CV NEWS FEED // The Apostolic Vicar of southern Arabia has issued his first pastoral letter, in which he centered his message on “Christian formation” in the modern context.
As reported by AsiaNews, Msgr. Paolo Martinelli recently released his first apostolic letter as Vicar of the United Arab Emirates, Oman, and Yemen, titled, “’Not slaves, but children’: Christian formation for the third millennium, in the context of a multicultural, multilingual and multi-rite migrant Church in the Arab Gulf.”
The Vicar stressed in his missive an urgent need to develop evangelization among the faithful at large, but also with particular respect to the region of his jurisdiction, which he described as “faced with challenges.”
The Church must work to respond with “means and contents that respond and correspond to the needs of the faithful,” Martinelli wrote, “especially young people, and of the Church of the Gulf.”
It is not sufficient, he continued, for members of the Church to be guided by convention—rather, the Church must lead “with conviction,” elucidating clearly to the faithful “the reasons why one believes.”

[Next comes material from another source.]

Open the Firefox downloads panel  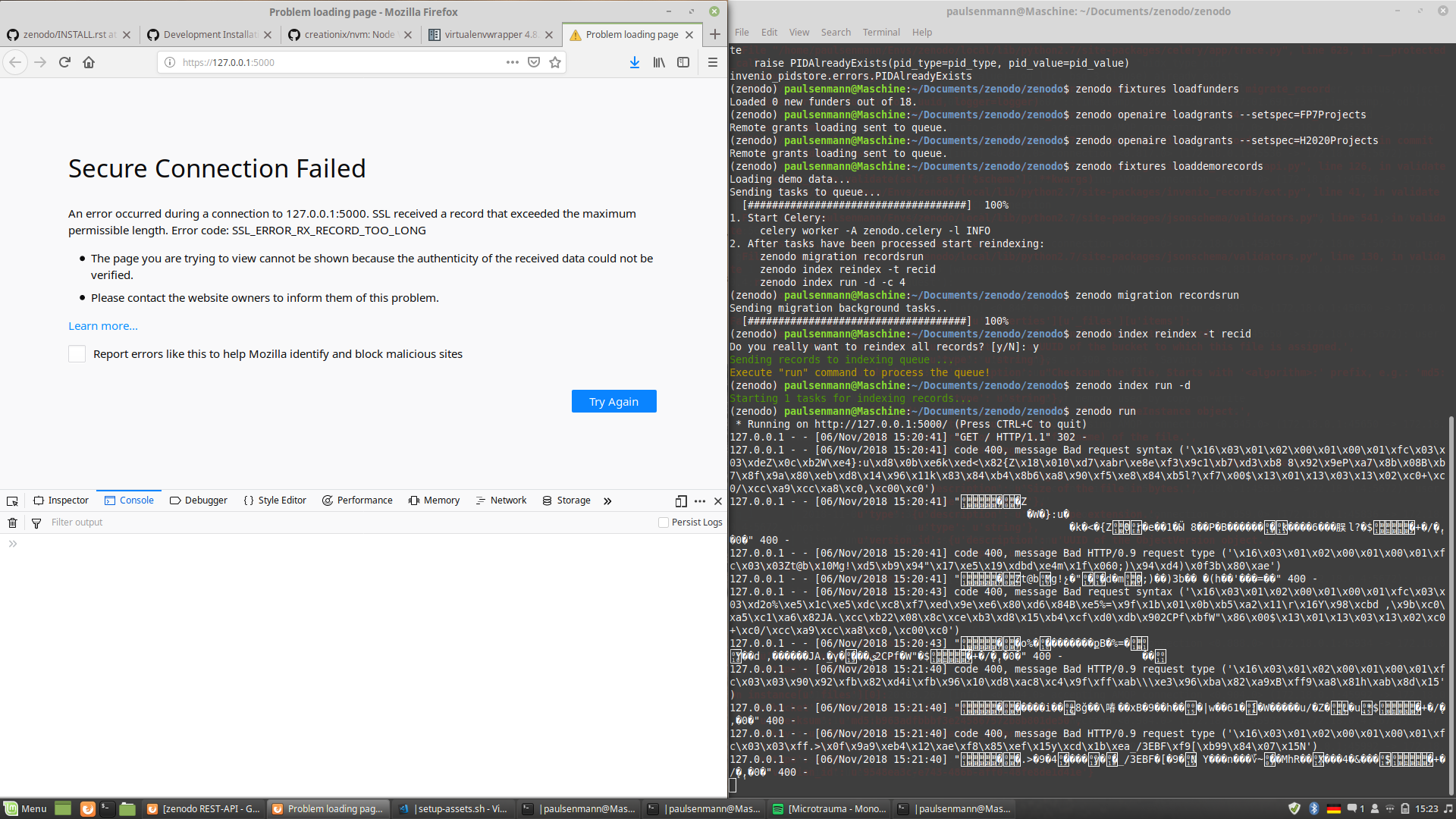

Martinelli emphasized that while it is important that “we all need to be continually formed in the faith, children, young people, and adults, Christian education is not to be used as a mere tool that “end[s] with the transmission of the contents of faith.”

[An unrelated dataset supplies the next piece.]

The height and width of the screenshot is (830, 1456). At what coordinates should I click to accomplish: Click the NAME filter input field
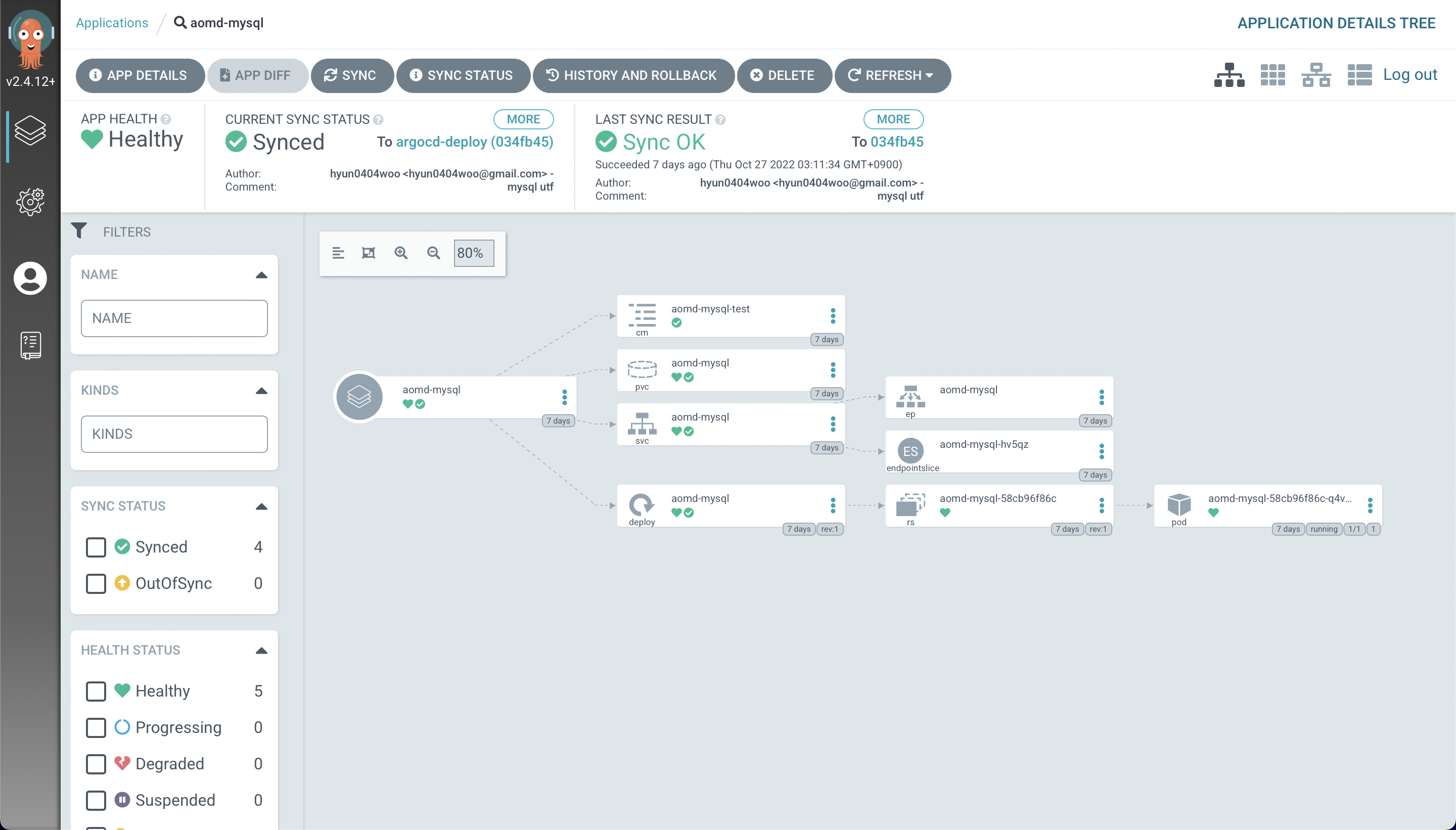[x=174, y=318]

An education, he asserted, must bring about “a new mentality, a new way of reading history, and society in all its aspects.” Only then is it possible to understand and “fully assume the cultural dimension of faith” that adopts the search for God with authenticity.
A person should “get to know himself, his limits, and his resources,” along the path of education, “to the point of asking himself very concrete questions.”

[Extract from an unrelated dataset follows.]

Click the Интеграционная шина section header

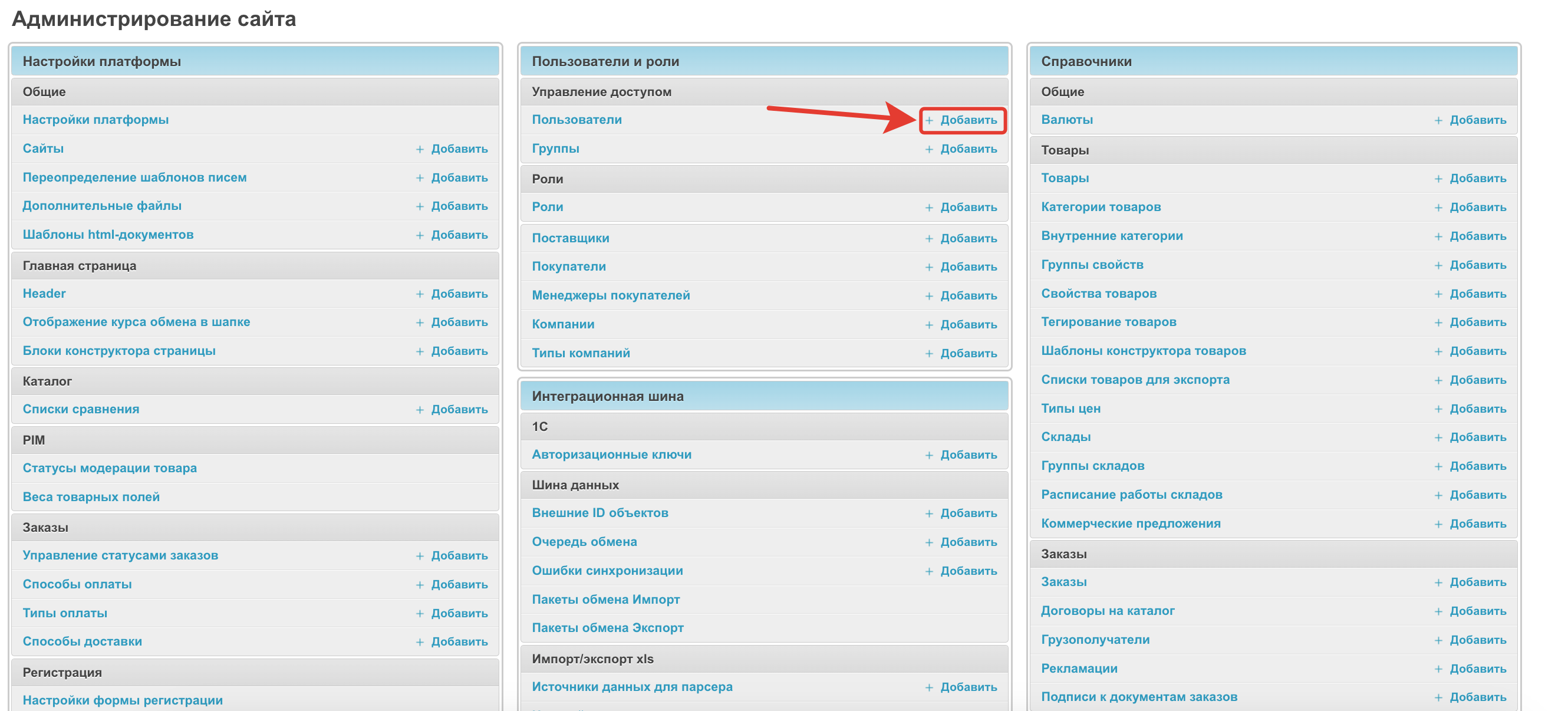pos(608,396)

For this reason, Martinelli highlighted the important role of Catholic schools and universities in playing the role of revitalizing culture. Catholic schools, he stated, “are a constitutive part of the mission of the Church, precisely because of the dialogical capacity that it can offer.”
The vast majority of Catholics in the Arabian Peninsula are immigrants from the Philippines, India and Vietnam who take on the hardest jobs in the rich region.